Despite the upbeat numbers, Samsung's stock fell in early trading, mirroring a pattern seen with Micron Technology in June. Micron shares initially surged to a record high of $1,246 after its earnings release but later erased those gains, currently trading around $935 in premarket action. The selloff suggests that much of the good news was already priced in, with investors using the earnings event to lock in profits.
Broader Memory Rout Spreads Globally
The weakness extended beyond Samsung. In Japan, Kioxia shares dropped over 10%, while South Korea's SK Hynix fell 6%. SK Hynix is set to raise capital and list in the U.S. later this week, adding to near-term uncertainty. In U.S. premarket trading, Micron slid 5.47%, SanDisk dropped 5.68%, and Western Digital and Seagate also traded lower.
The selloff highlights a key risk for the DRAM ETF: its heavy concentration. The fund's top three holdings account for 75.6% of its assets, making it highly sensitive to the performance of a few companies.

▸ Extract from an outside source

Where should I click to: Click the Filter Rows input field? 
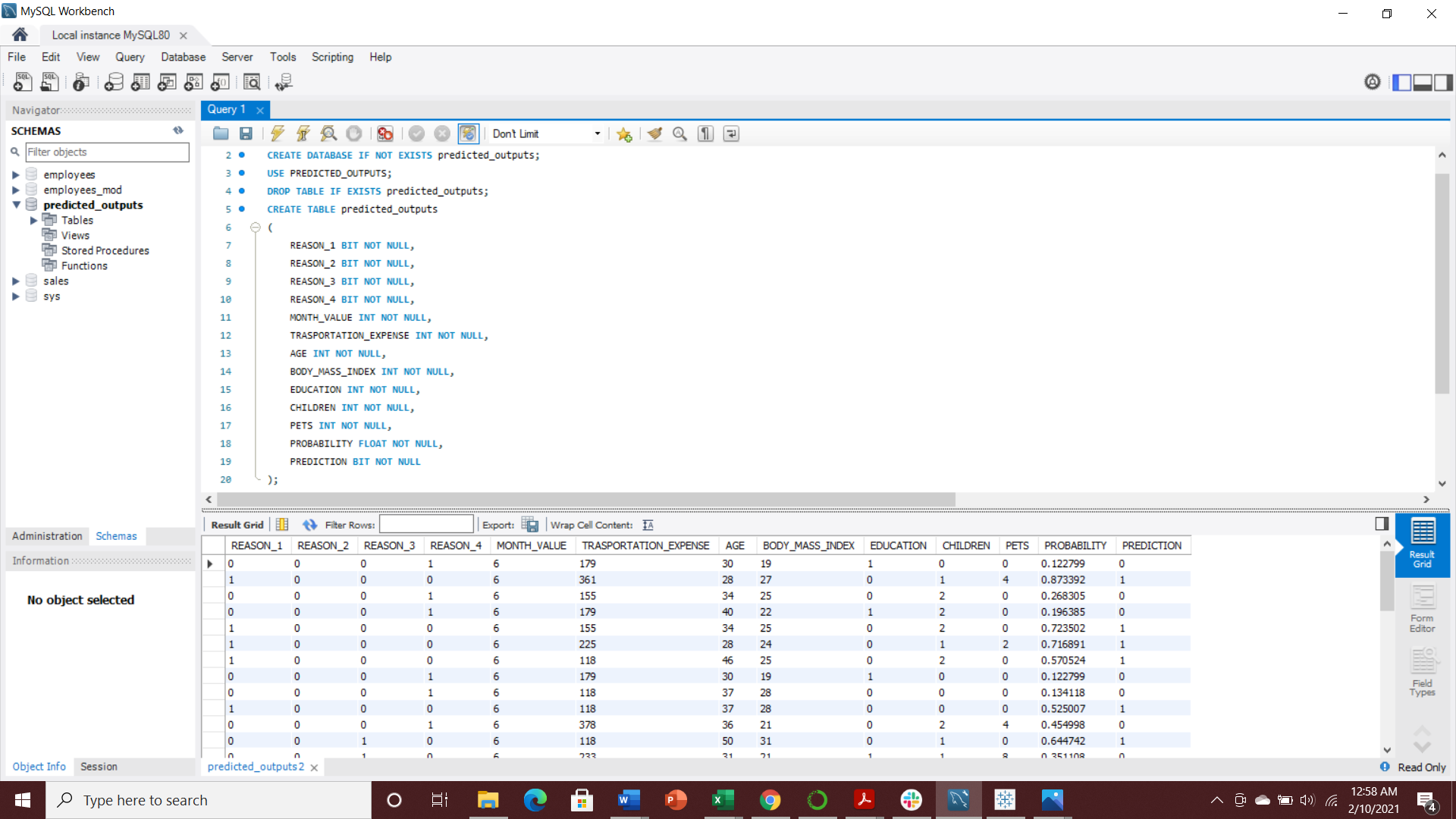pyautogui.click(x=426, y=525)
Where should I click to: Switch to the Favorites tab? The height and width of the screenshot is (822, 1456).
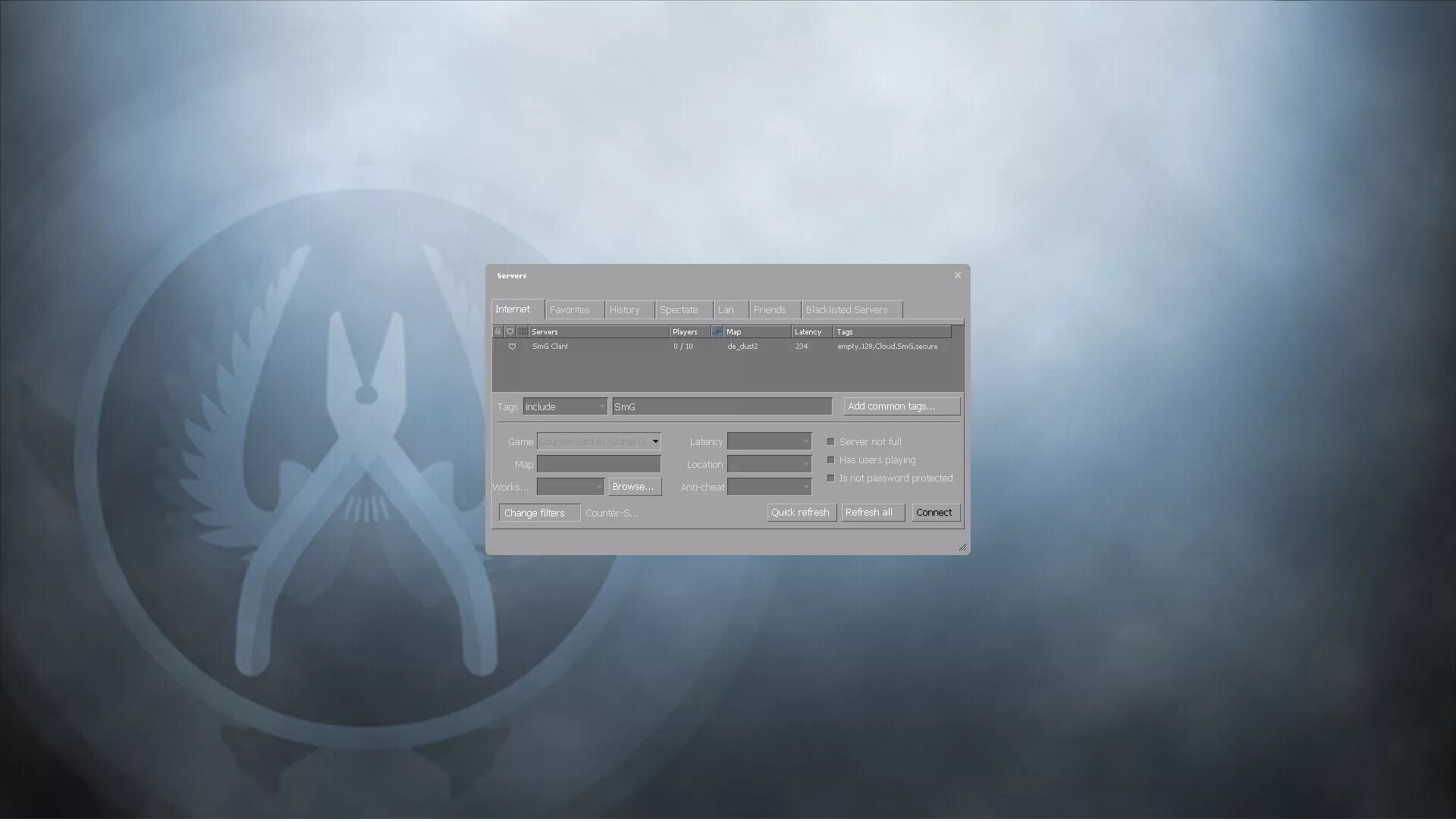point(569,310)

Samsung alone exerts significant influence, and any negative sentiment toward the sector can disproportionately impact the ETF.
Analyst Warns of Rotation from Memory to Hyperscalers
Morgan Stanley's chief U.S. equity strategist Mike Wilson warned on Monday that memory stocks could be due for a correction, with investors rotating toward hyperscalers—large cloud and data center operators that benefit from AI infrastructure spending. Wilson's caution adds to a growing list of headwinds for the memory industry.
Other negative factors include reports that Meta Platforms may sell excess memory capacity, raising concerns about oversupply. A recent lawsuit accusing memory makers of price fixing, along with Apple's application to purchase memory from Chinese suppliers, could further pressure prices and margins.
For investors tracking the memory space, the recent moves underscore the volatility inherent in semiconductor-related ETFs. The DRAM ETF's decline also comes amid broader AI chip routs, with the Nasdaq under pressure as earnings season unfolds. Related coverage includes Samsung's 7% Post-Earnings Drop Signals AI Rally Fatigue Ahead of Big Tech Reports and SanDisk Tumbles 8% as Global Memory Selloff Deepens Despite Samsung's Record Profit.
As the market digests these developments, the memory sector remains at a crossroads. While demand from AI and data centers continues to grow, near-term sentiment is clouded by profit-taking, potential oversupply, and shifting investor preferences. The DRAM ETF's steep decline serves as a reminder of the risks in concentrated thematic funds.
This article is for informational purposes only and does not constitute financial advice.